# What is being asked
Without the pictures, write the listing out again exactly as it appears.

# Source information
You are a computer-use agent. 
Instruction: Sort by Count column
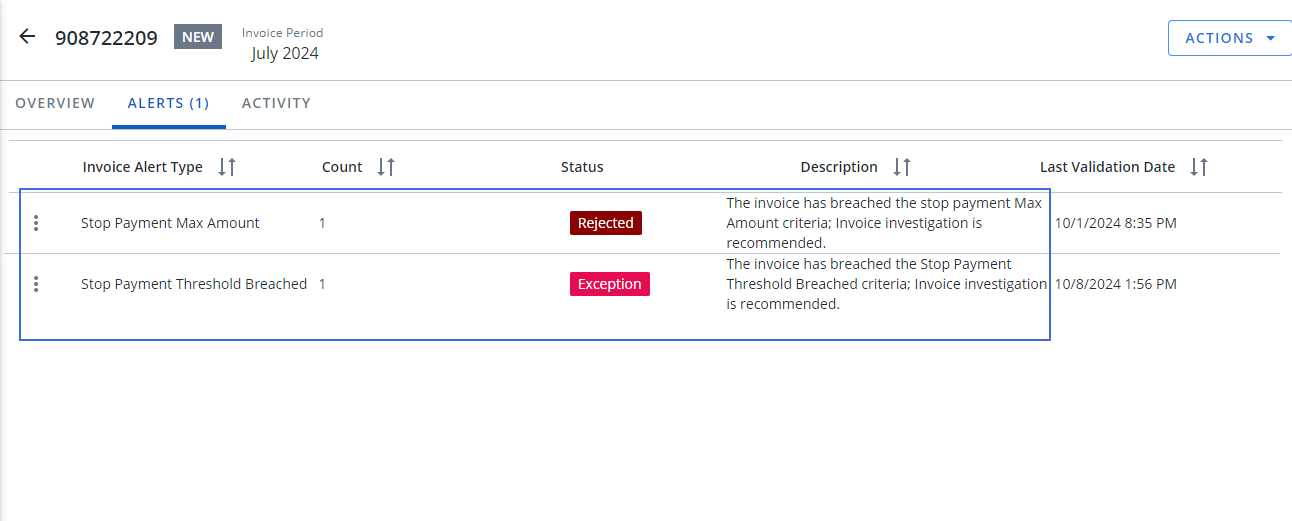[x=386, y=167]
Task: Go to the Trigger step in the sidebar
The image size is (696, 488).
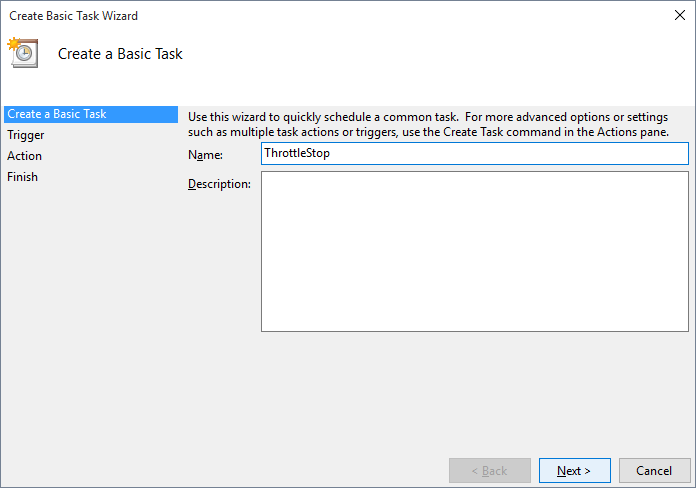Action: (26, 135)
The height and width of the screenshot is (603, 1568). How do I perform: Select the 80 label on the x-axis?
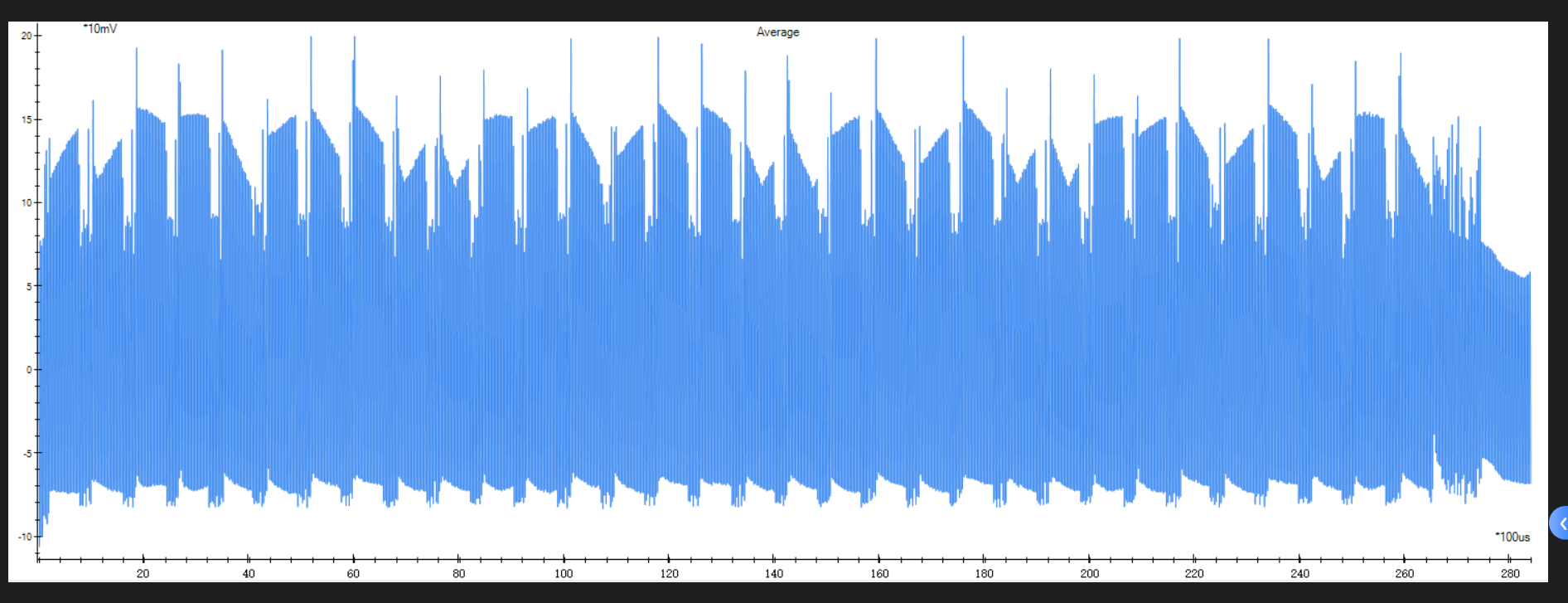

# Response box
You are a computer-use agent. 
Instruction: Sort by Count column
[x=386, y=167]
Task: Go to the Trigger step in the sidebar
The image size is (696, 488).
Action: (26, 135)
The height and width of the screenshot is (603, 1568). How do I perform: Select the 80 label on the x-axis?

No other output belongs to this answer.